How do eating habits influence your risk of heart disease? By allowing you to consume too many calories or too much fat, these habits can jeopardize your future. Diets high in saturated fat and/or trans fats increase the likelihood of fat deposition in arteries. Why? These substances increase the LDL content of your blood. LDL carries cholesterol and triglycerides from the liver to body tissues and, in the process, deposits fat in arteries. In addition, high quantities of saturated fat and trans fat traveling in the blood damage artery walls.

Fats in Foods

Animal-based foods are a source of saturated fat and the only source of cholesterol. While past health recommendations stressed minimizing or eliminating dietary cholesterol, recent research found a weak connection between dietary cholesterol and blood cholesterol levels, and recommendations are more moderate today.7

Emphasis has shifted to the types of fat consumed and a recognition that saturated fats increase the risk of heart disease, while certain types of monounsaturated and polyunsaturated fats reduce risk. Once processed foods were a major source of trans fats, found in hydrogenated vegetable oils that were used to make spreadable plant-based fats such as margarine or shortening. Now these products are manufactured using a vegetable oil blend of saturated plant oils such as palm or coconut oil and a polyunsaturated fat like soybean oil; however, keep in mind that palm oil is high in saturated fat.

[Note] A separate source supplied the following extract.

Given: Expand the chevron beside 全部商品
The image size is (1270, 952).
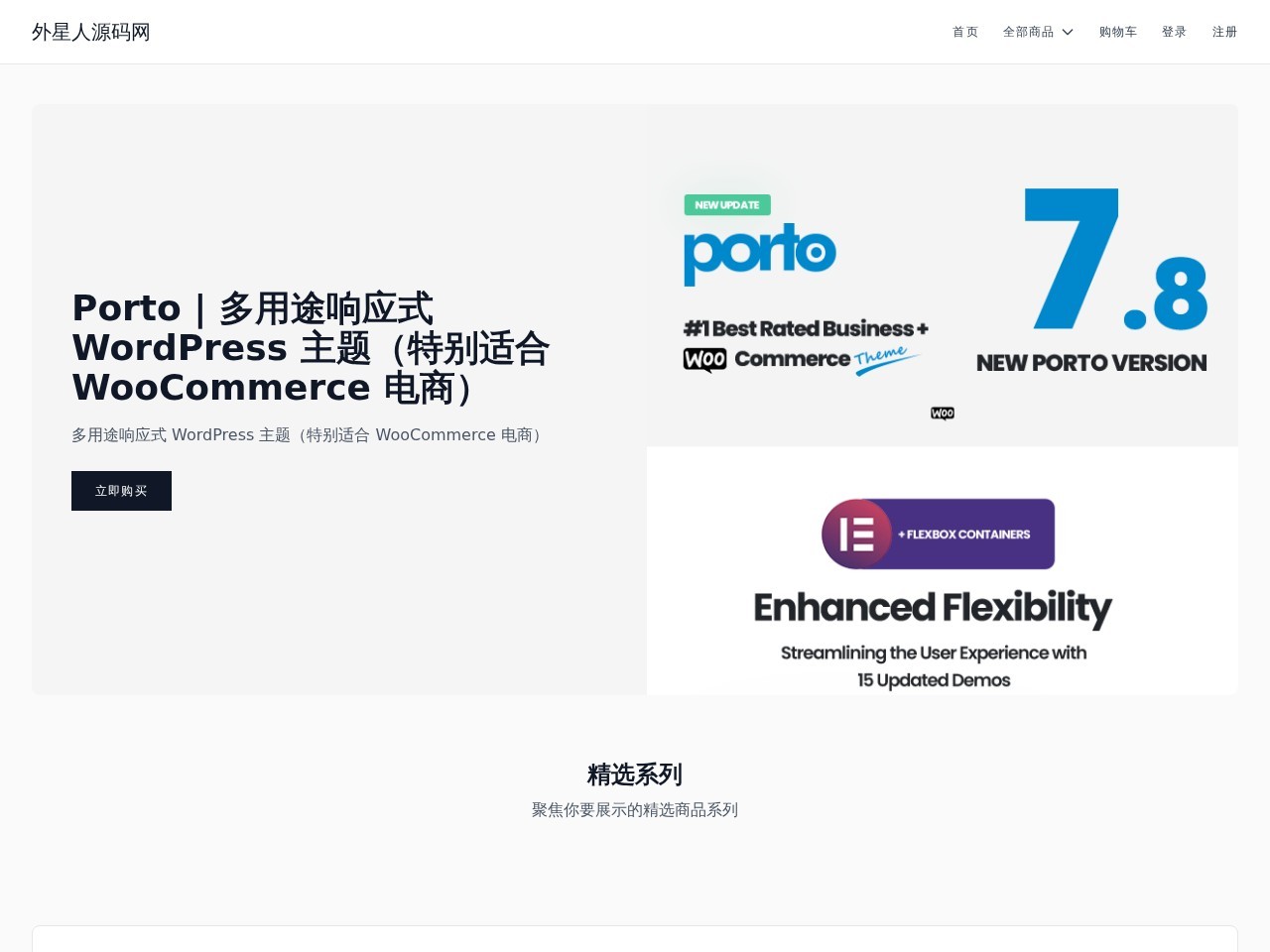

Overall, a diet that moderates consumption of high-fat foods reduces risk, as does one that increases consumption of fruits, vegetables, and whole grains. Don’t forget, the heart is a muscle, and physical activity strengthens muscles!

Understanding Blood Cholesterol

In 2013 the National Heart, Lung, and Blood Institute (NHLBI) released the third report of the expert panel on blood cholesterol in adults.8 The panel recommended that starting at age twenty, you should have your blood cholesterol measured once every five years. A lipoprotein profile provides information about your total cholesterol, LDLs, HDLs, and triglycerides and helps you assess your risk of heart disease and stroke. See Tables 10.1-10.4.

 

Table 10.1. Blood cholesterol by category

Cholesterol* Category
<200 Desirable
200-239 Borderline high
>240 High

*Levels measured in milligrams (mg) per deciliter (dL) of blood.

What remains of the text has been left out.